• _Supplied entries_:
_ _ _

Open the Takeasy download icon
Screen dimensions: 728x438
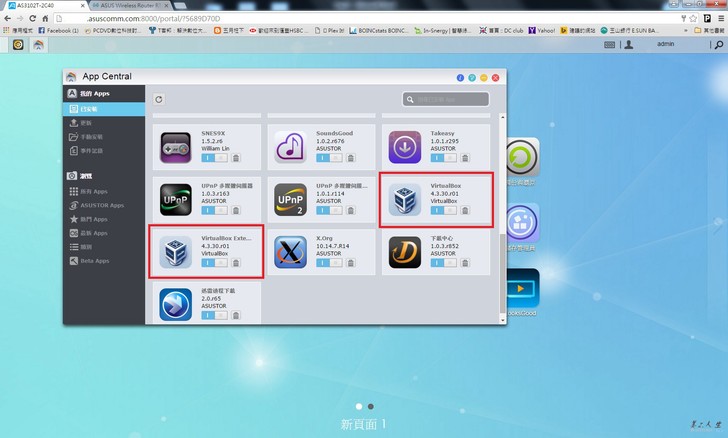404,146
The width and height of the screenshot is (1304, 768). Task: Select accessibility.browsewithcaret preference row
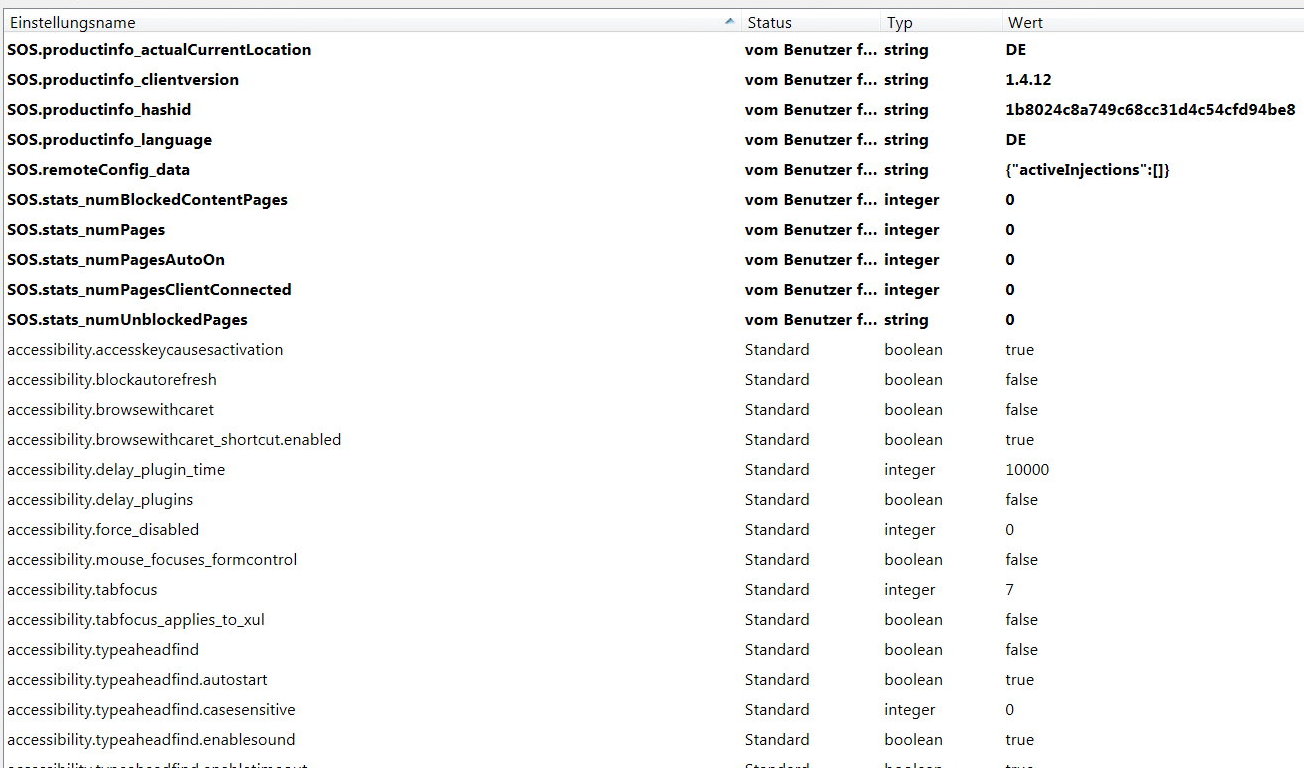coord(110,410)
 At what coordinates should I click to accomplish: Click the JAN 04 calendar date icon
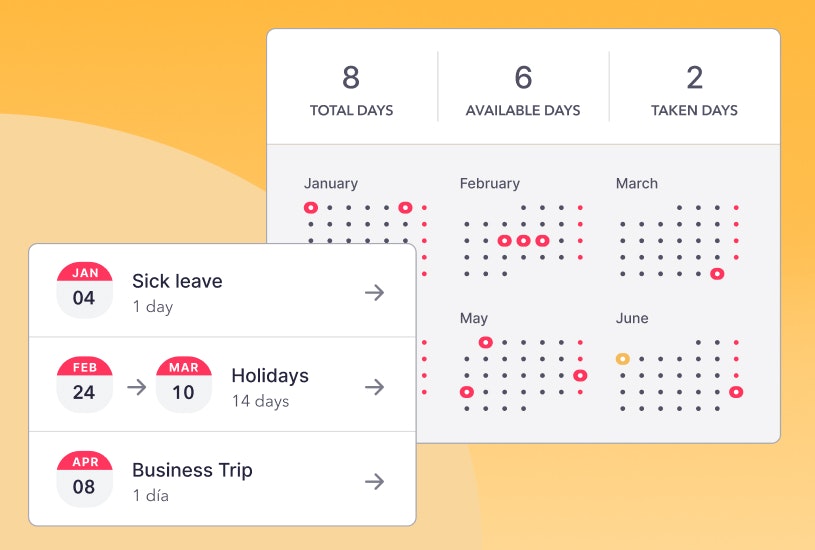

_ _ _

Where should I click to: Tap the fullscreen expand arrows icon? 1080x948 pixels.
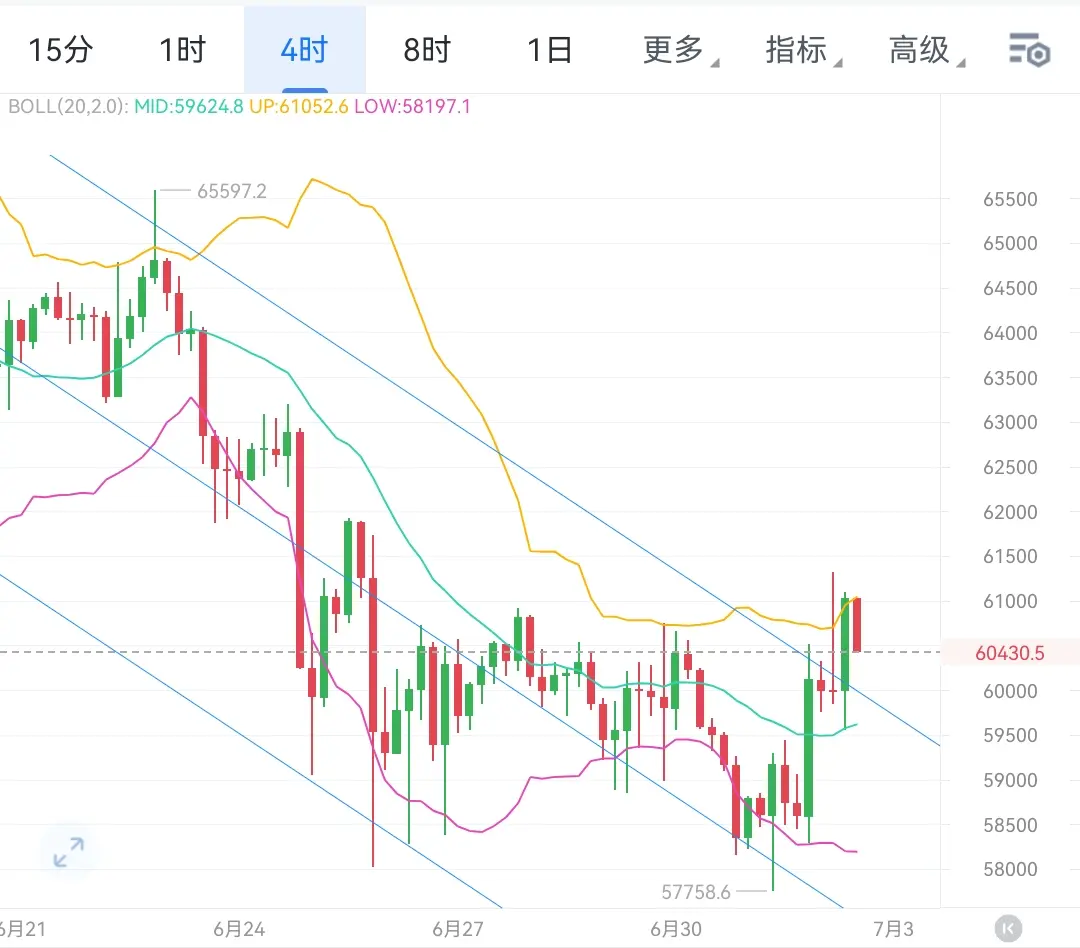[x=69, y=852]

_ _ _

• _Brief_:
In the records above, copy exactly everything from the line that has "The width and" down to the line that has "At what coordinates", both ends included, and leave out the pictures.

• _Exercise response_:
The width and height of the screenshot is (1304, 768). Task: Select accessibility.browsewithcaret preference row
coord(110,410)
 At what coordinates should I click to accomplish: Click the JAN 04 calendar date icon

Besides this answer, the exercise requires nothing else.